I’ve been told the concept has been around since the turn of this century, if not earlier, but Dale Fleming’s 2004 book Pieced Curves So Simple (C&T Publishing) is the earliest one I have found describing this method, which involves sewing around a freezer paper pattern. Although my method differs from Dale’s in a few ways, I never would have thought of it myself, and I thank her, for Full Moon Rising has proved to be my best-selling pattern to date.
I also thank Geri Grasvik for encouraging me to publish a pattern of Full Moon Rising and bringing me into the cadre of teachers at her quilt shop, the Pine Needle, in Lake Oswego, Oregon.
• 16″ x 57″
Hello – this is more of a request than a comment. I very much like the look and design of the, “Prairie Moons” runner. Is it possible to purchase one of a custom length, 39-1/2″? If yes, please let me know the cost. I have a piece of furniture with a surface length and width of, 33-1/2″ x 16-1/2″. Your runner would facilitate a 3″ overhang, making my piece of furniture look amazingly beautiful.

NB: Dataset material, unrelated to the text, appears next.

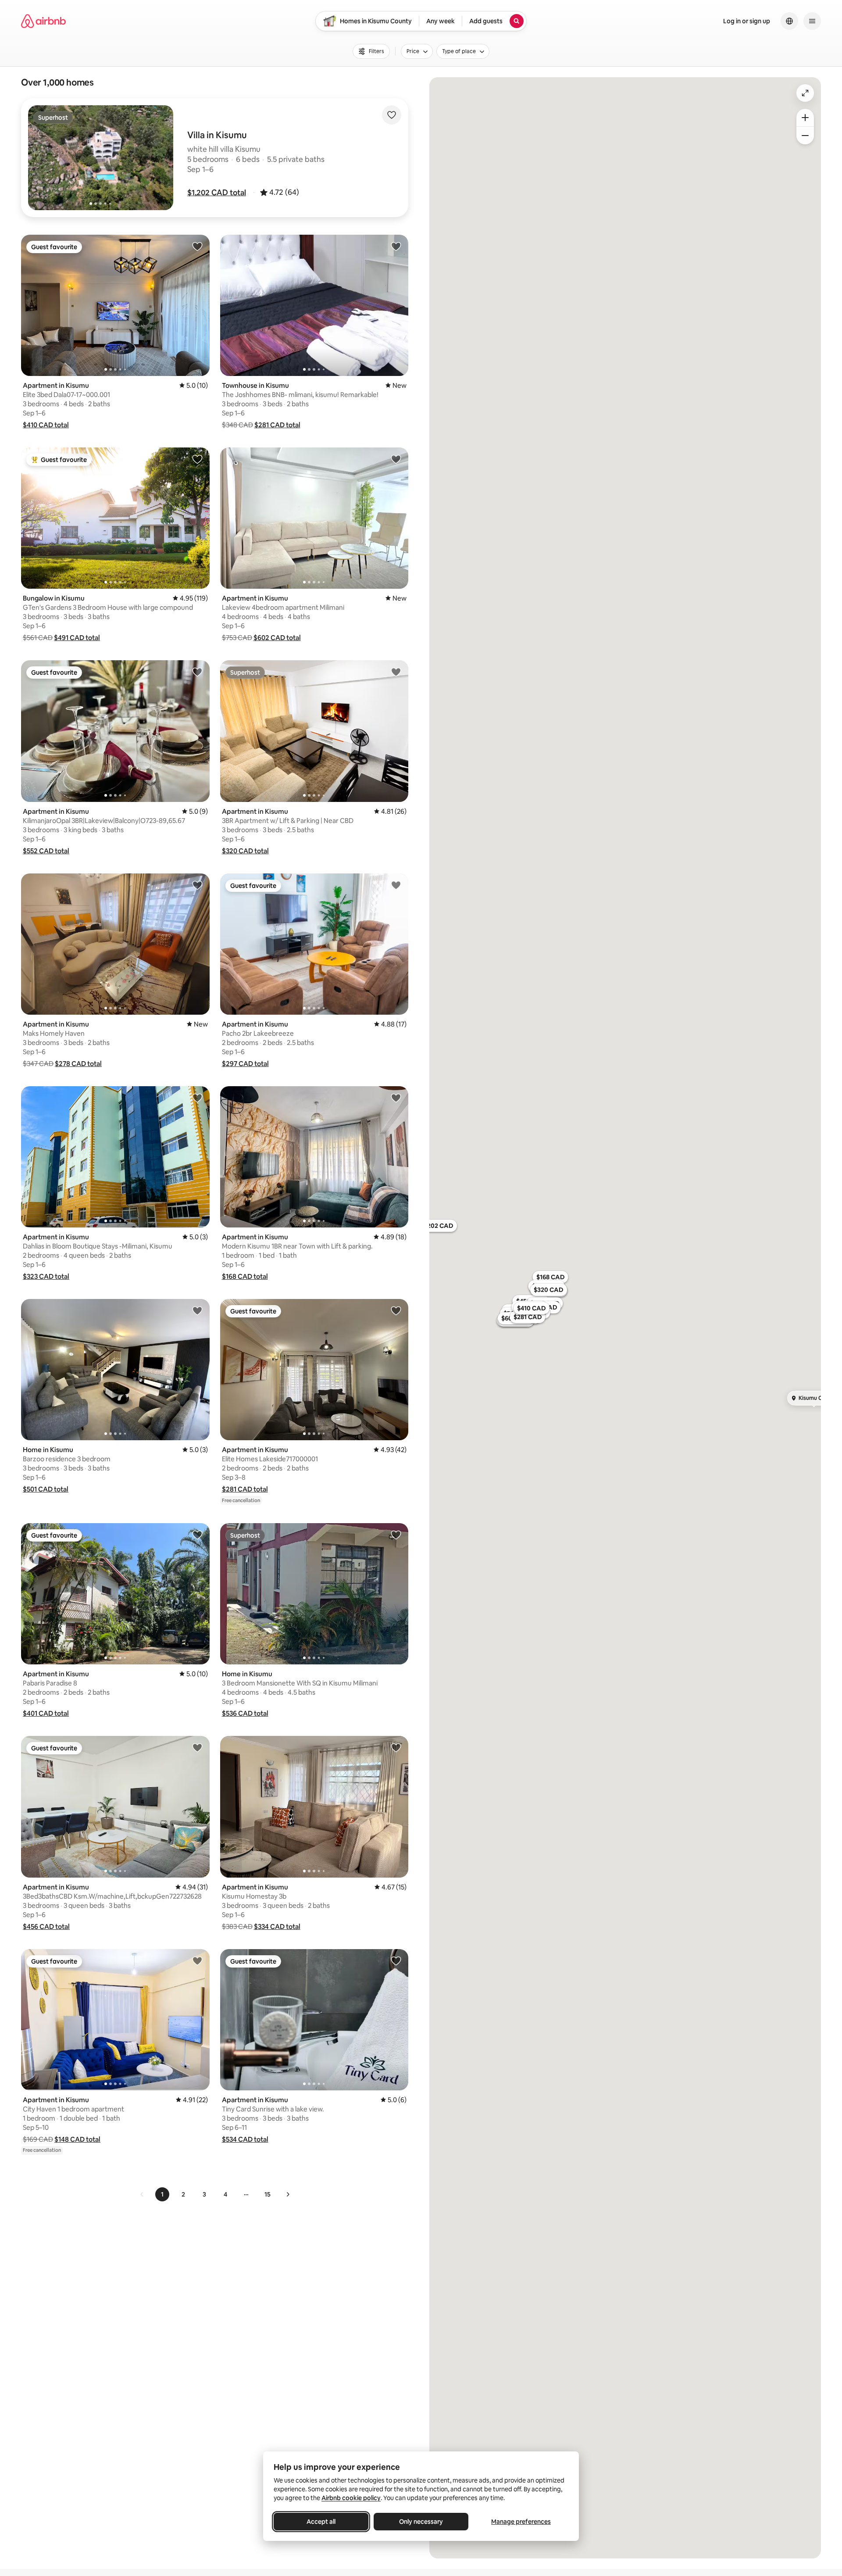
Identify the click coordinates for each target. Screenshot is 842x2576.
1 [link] (162, 2194)
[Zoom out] (805, 135)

Walter, thank you very much for your interest in my Prairie Moons table runner. I’m sorry that I can’t take you up on this. I’m just too busy to accept commissions. — Dawn
Thank you for your class yesterday. Sorry I had to leave early. I’m feeling much better today. Besides the lesson, it put me back into the mood for quilting. It will be fun again.
So glad to hear that, Celestia. Hope to see you again sometime. Happy sewing!